There is a huge need for infrastructure spending on water projects. But not all of these investments should be eligible for green bonds, argues Giulio Boccaletti

A water purification plant in the Cantareira system which provides 50% of Sao Paulo's drinking water. But is it green? PHOTO CREDIT: ©Scott WarrenInvestments in water ought to be among the highest priority for the rapidly growing green bond market.

According to a recent study by McKinsey, global water infrastructure requires more than $10 trillion of investment by 2030, making it the third largest infrastructure investment category after roads and power production.

Water investments are squarely at the heart of the sustainable growth agenda: irrigation is the most important driver of productivity improvements in agriculture, which is vital for feeding the world's rocketing population while reducing the loss of natural lands, including forests. Billions of dollars are needed for 'grey infrastructure', such as reservoirs and pipelines, and for 'natural infrastructure', such as rivers, lakes and watersheds. Much low-carbon power generation such as hydropower or concentrated solar power also depends on water infrastructure.

Meanwhile, natural water systems are the most visible victims of our unsustainable use of resources. If current usage patterns persist, by 2030 the global economy will require access to 40% more water than we are able to deliver today. Pollution and over-use, coupled with construction of unsustainable infrastructure, have led to a 75% collapse in freshwater wildlife. Perhaps even more urgently, a growing number of communities – from California and Sao Paulo, to Pakistan and China – are suffering the consequences of severe scarcity or unpredictable flash flooding.

Solving the water challenges of the planet will clearly be a significant, capital-intensive component of the sustainable global economy, and is therefore an obvious candidate for funding by green bonds. Water already accounts for about 10% of the proceeds raised from green bonds, whose total outstanding issuance is around $66 billion. It is not easy, however, to define precisely what constitutes a green bond when it comes to water.

Water investments by themselves do not guarantee a contribution to a sustainable future. Unsustainably damming a river may be a water investment that leaves in its wake biodiversity loss, community displacement and an unsustainable resource management model – hardly something that merits being called green.

Similarly, expensive water treatment and desalination as a solution to water scarcity may commit cities to energy- and carbon-intensive water production, so investments in utilities cannot by themselves be considered green solely because they produce drinking water.

It is not easy to define precisely what constitutes a green bond when it comes to water

Several attempts are being made to establish standards or add transparency to the market. For example, there are the Green Bond Principles (GBPs), whose members include a group of leading investors and issuers including the European Investment Bank (EIB), the World Bank and underwriters. The GBPs cover use of proceeds, processes for project evaluation and selection, management of proceeds, and reporting. Among the categories of projects deemed eligible is "sustainable water management (including clean and/or drinking water)".

The EIB and the World Bank, pioneers of green bonds, also specify that sustainable resource management and clean water and drinking water projects are eligible for green bond financing.

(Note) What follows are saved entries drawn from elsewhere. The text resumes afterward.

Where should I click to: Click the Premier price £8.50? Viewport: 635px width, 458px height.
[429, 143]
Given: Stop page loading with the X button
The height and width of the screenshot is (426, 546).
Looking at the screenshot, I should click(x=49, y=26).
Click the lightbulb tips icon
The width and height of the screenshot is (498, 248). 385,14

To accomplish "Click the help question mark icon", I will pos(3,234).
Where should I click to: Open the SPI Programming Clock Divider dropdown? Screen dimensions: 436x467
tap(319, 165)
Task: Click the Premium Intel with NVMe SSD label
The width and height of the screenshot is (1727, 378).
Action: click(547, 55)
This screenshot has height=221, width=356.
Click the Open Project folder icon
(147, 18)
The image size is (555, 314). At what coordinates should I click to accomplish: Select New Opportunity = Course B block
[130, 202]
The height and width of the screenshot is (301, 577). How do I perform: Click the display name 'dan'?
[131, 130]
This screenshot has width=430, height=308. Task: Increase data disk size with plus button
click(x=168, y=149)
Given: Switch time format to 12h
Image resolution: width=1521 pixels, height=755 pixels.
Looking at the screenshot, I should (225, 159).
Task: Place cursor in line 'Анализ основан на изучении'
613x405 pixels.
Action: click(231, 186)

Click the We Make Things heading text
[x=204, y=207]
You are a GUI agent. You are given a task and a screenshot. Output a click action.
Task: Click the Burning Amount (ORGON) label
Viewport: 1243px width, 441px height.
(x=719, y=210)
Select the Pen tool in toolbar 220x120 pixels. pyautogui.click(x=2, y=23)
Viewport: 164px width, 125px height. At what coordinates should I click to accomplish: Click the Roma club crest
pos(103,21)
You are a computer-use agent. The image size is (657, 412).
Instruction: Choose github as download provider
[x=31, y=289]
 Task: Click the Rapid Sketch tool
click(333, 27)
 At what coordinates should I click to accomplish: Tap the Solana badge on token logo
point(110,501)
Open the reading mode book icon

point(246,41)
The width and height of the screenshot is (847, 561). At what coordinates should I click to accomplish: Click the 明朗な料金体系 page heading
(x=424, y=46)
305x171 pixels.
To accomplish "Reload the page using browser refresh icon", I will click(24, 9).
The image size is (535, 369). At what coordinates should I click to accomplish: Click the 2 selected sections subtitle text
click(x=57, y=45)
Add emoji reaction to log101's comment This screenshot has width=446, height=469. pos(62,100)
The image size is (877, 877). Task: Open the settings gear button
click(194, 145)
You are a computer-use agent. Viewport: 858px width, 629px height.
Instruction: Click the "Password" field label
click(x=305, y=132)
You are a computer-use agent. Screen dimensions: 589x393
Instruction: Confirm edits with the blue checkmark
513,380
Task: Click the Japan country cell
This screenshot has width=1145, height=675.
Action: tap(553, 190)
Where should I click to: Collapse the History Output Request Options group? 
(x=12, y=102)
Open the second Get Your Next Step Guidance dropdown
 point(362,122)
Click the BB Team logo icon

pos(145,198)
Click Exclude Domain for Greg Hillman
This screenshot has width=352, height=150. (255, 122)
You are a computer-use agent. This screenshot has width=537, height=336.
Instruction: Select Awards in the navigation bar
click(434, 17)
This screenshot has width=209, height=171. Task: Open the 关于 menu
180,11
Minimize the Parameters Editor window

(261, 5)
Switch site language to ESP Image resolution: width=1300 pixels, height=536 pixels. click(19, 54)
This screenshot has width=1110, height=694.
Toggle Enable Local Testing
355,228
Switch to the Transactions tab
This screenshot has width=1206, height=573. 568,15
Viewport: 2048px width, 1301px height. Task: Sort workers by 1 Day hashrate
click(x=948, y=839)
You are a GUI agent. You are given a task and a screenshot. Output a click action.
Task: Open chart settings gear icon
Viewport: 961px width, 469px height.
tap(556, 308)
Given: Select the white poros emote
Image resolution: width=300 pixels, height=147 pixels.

But what constitutes a "sustainable resource management" investment is far from obvious, and whether a clean water and drinking water project is sustainable is often unclear.

Moreover, observance of the GBPs has to date been patchy and the degree of sustainability, which should be the bonds' raison d'être, has varied greatly. For example, environmentalists have argued that the Jirau hydropower dam in Brazil, which raised finance through green bonds, should not qualify because the environmental damage the dams cause (such as excessive silting and flooding of valuable ecosystems) outweighs the environmental benefits (typically reducing greenhouse gas emissions). Given all the uncertainties, some major investors are understandably wary of green bonds.

There are, however, some criteria which go a long way towards defining true sustainability, and could potentially be used in the green bond market. An example is the Hydropower Sustainability Assessment Protocol, which was initially developed by the International Hydropower Association (IHA) and a number of NGOs including The Nature Conservancy. The protocol offers a comprehensive social and environmental evaluation of hydropower projects with metrics based on objective evidence and the results presented in a standardised way. This makes it easy for governments, civil society groups and financiers to see how well individual developed or planned projects stand up to scrutiny.

Another important indicator is the integration of natural capital in the evaluation of a water investment. The primary infrastructure on which we rely for water security is the underlying 'natural' infrastructure – rivers, lakes and groundwater – and the health and integrity of these can be defined precisely. In the development of hydropower, for example, the connectivity and integrity of rivers is a measurable outcome that can be incorporated in the development or redevelopment of a river.

On the Penobscot River in Maine, a number of hydropower dams were decommissioned, while another one was enhanced, so that almost a thousand miles of habitat were reconnected while maintaining and even expanding the generating capacity of the river.

A third criterion which can help identify sustainable investments is the complementarity of water security and ecological integrity. One example could be river infrastructure that in its design adopts the 'mitigation hierarchy' of avoiding, mitigating and offsetting impacts on nature. An example is a utility which has incorporated forests and other natural assets in managing water supply. Nairobi, for instance, has brought together utilities, farmers and community organisations to improve the quality of water in the Upper Tana River, which supplies the bulk of the city's water, by terracing cropland and planting trees, thereby reducing the run-off of silt and agricultural chemicals into the river.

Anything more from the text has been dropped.